EXTRAIT CHOISI –
===

Vu 1°), sous le n° 318365, la requête sommaire et le mémoire complémentaire, enregistrés les 15 juillet et 18 août 2008 au secrétariat du contentieux du Conseil d'Etat, présentés pour M. Joseph Bruno D, demeurant ..., Mme Jeanne Marie J, demeurant ..., M. Henri F, demeurant ..., Mme Mélissa Jeanne R, demeurant ..., M. Ruppert Jean Bernard T, demeurant ..., Mme Wilhemine Marie W, demeurant ..., M. Jean-Robert G, demeurant ..., Mme Eugénie Marie Q, demeurant ..., M. Laurent Denis E, demeurant ..., Mme Samuelle Raymonde V, demeurant ..., M. Jean-Eric Expédit K, demeurant ..., Mme Délizia Marie Solveige P, demeurant ..., M. Anndou Daniel U, demeurant ..., Mme Marie Elvige N, demeurant ..., M. Alain Christian I, demeurant ..., Mme Corinne X, demeurant ..., M. Gino H, demeurant ..., Mme Juliette Marie Eugénie M, demeurant ..., M. Jean Thierry O, demeurant ..., Mme Marie-Joëlle S, demeurant ..., M. Jean Eric L, demeurant ..., Mme Michette Marie Hélène S, demeurant ... ; M. D et autres demandent au Conseil d'Etat :
1°) d'annuler les articles 1er et 3 du jugement du 12 juin 2008 par lequel le tribunal administratif de Saint-Denis, sur la protestation de M. Michel , a annulé les opérations électorales qui se sont déroulées les 9 et 16 mars 2008 en vue de l'élection des conseillers municipaux de la commune de Sainte-Rose ;
2°) de rejeter la protestation électorale de M. ;
3°) de mettre à la charge de M. le versement de la somme de 5 000 euros au titre de l'article L. 761-1 du code de justice administrative ;
Vu 2°), sous le n° 319654, la requête enregistrée le 11 août 2008 au secrétariat du contentieux du Conseil d'Etat, présentée pour M. Michel B, demeurant 345 RN 2, Marocain, à Sainte-Rose (97439) ; M. B demande au Conseil d'Etat :
1°) d'annuler le jugement du 12 juin 2008 par lequel le tribunal administratif de Saint-Denis, faisant droit à sa protestation, a annulé les opérations électorales qui se sont déroulées les 9 et 16 mars 2008 en vue de l'élection des conseillers municipaux de la commune de Sainte-Rose, en tant qu'il a jugé irrecevables ses conclusions tendant à ce que le jugement soit transmis au procureur de la République de Saint-Pierre ;
2°) d'ordonner la transmission du jugement au procureur de la République de Saint-Pierre ;
3°) de mettre à la charge de M. D le versement d'une somme de 3 000 euros au titre de l'article L. 761-1 du code de justice administrative ;
....................................................................................

===

PROBLÈME POSÉ A –
Répondez aux questions suivantes sur l'extrait consacré aux élections municipales de Sainte-Rose.
(i) Sous quel numéro la requête de M. Michel B est-elle enregistrée ?
(ii) Quelle somme M. D et les autres requérants demandent-ils au titre de l'article L. 761-1 du code de justice administrative ?
(iii) À quelles dates les opérations électorales annulées se sont-elles déroulées ?
Le texte et le listing n'ont aucun rapport l'un avec l'autre.

Entrées enregistrées du jeu de données
===

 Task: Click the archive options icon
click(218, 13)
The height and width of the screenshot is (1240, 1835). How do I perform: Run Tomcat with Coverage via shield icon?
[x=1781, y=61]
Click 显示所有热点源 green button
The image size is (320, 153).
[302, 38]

===

PROBLÈME POSÉ B – Imprimez à l'identique l'ensemble du listing, de sa première à sa dernière ligne.

RÉSULTAT OBTENU A –
(i) Sous le n° 319654.
(ii) 5 000 euros.
(iii) Les 9 et 16 mars 2008.

RÉSULTAT OBTENU B –
 Task: Click the archive options icon
click(218, 13)
The height and width of the screenshot is (1240, 1835). How do I perform: Run Tomcat with Coverage via shield icon?
[x=1781, y=61]
Click 显示所有热点源 green button
The image size is (320, 153).
[302, 38]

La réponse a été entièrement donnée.